取り組む課題:
a: 本文で、発表会に向けて今取り掛かっている曲は何ですか。
b: 次の(i)〜(iii)は本文の内容と合っていますか。それぞれ「はい」か「いいえ」で答え、判断の根拠となる本文の語句をそのまま引用しなさい。
(i) Menuet は普通、カップルで踊られる。
(ii) ソロ用に作られたMenuet は存在しない。
(iii) Menuet のステップは2拍目と4拍目にアクセントが来る。
c: Menuet の踊りについての本文を、最後の文に続けて書き進めなさい。

Menuet [舞踏]

来年のダンス発表会に向けて準備を進めていますが、中々振り付けが頭に入ってくれません。年齢の所為にしたくは無いのですが、やはり、記憶力の衰えを感じます。でも、<千里の道も一歩から>と言う諺通り、何事も一歩を踏み出さなければ、始りません。覚え直しを何度も繰り返して、身体に踊りを覚えこませなければなりません。今、取り掛かっているのが、Menuet for Mrs. Santlow です。

普通、Menuet はカップルで踊られるものですが、ソロ用に作られたMenuet も少数ながら存在します。どちらのMenuet にしても、音楽は、2小節で一単位、ステップは1拍目と3拍目にアクセントが来ます。つまり、踊りには、ステップの中でへミオラが生ずるのです。

資料:
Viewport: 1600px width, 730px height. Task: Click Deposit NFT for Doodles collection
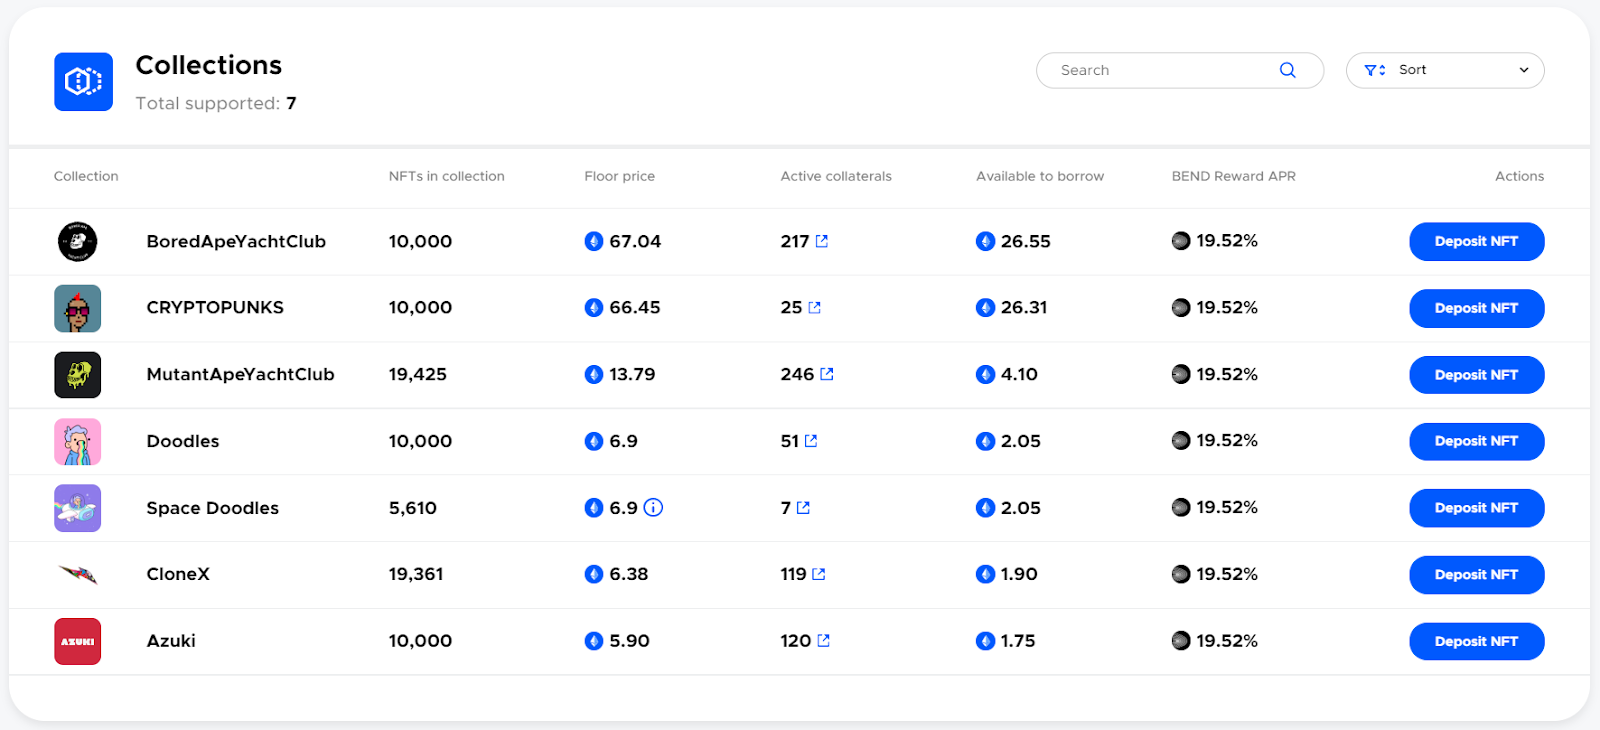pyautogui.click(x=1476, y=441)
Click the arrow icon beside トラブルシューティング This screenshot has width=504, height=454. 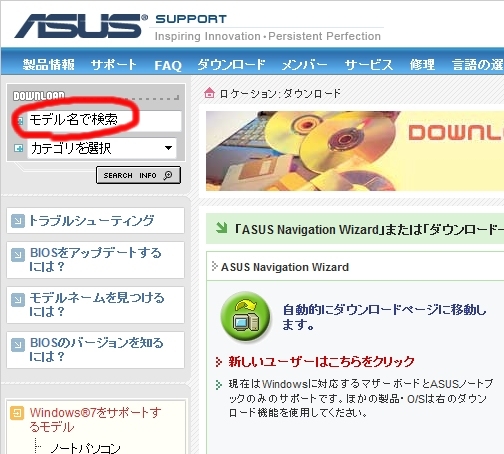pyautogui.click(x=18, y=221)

記述解答:
a: Menuet for Mrs. Santlow です。

b:
(i) はい。「普通、Menuet はカップルで踊られるものですが」
(ii) いいえ。「ソロ用に作られたMenuet も少数ながら存在します」
(iii) いいえ。「ステップは1拍目と3拍目にアクセントが来ます」

c:
Pas de Menuet



それを感じながら踊るのは、結構難儀な事ですが、Menuet に於ける音楽のアクセントと、踊りのアクセントのズレから生じる微妙な不安定さこそ、Baroque らしさと言えるでしょうか。Menuet で使われるステップの中には、音楽のアクセントと一致するものありますが、多くは使われません。音楽と一致する安堵感を避けているようにも感じられますね。Menuet は普通に考えられているよりも、ずっと複雑に構成されているのです。

参考にしたくて、今、取り組んでいるMenuet performed by Mrs.Santlow の動画を探しましたが、一つだけ見つかりました。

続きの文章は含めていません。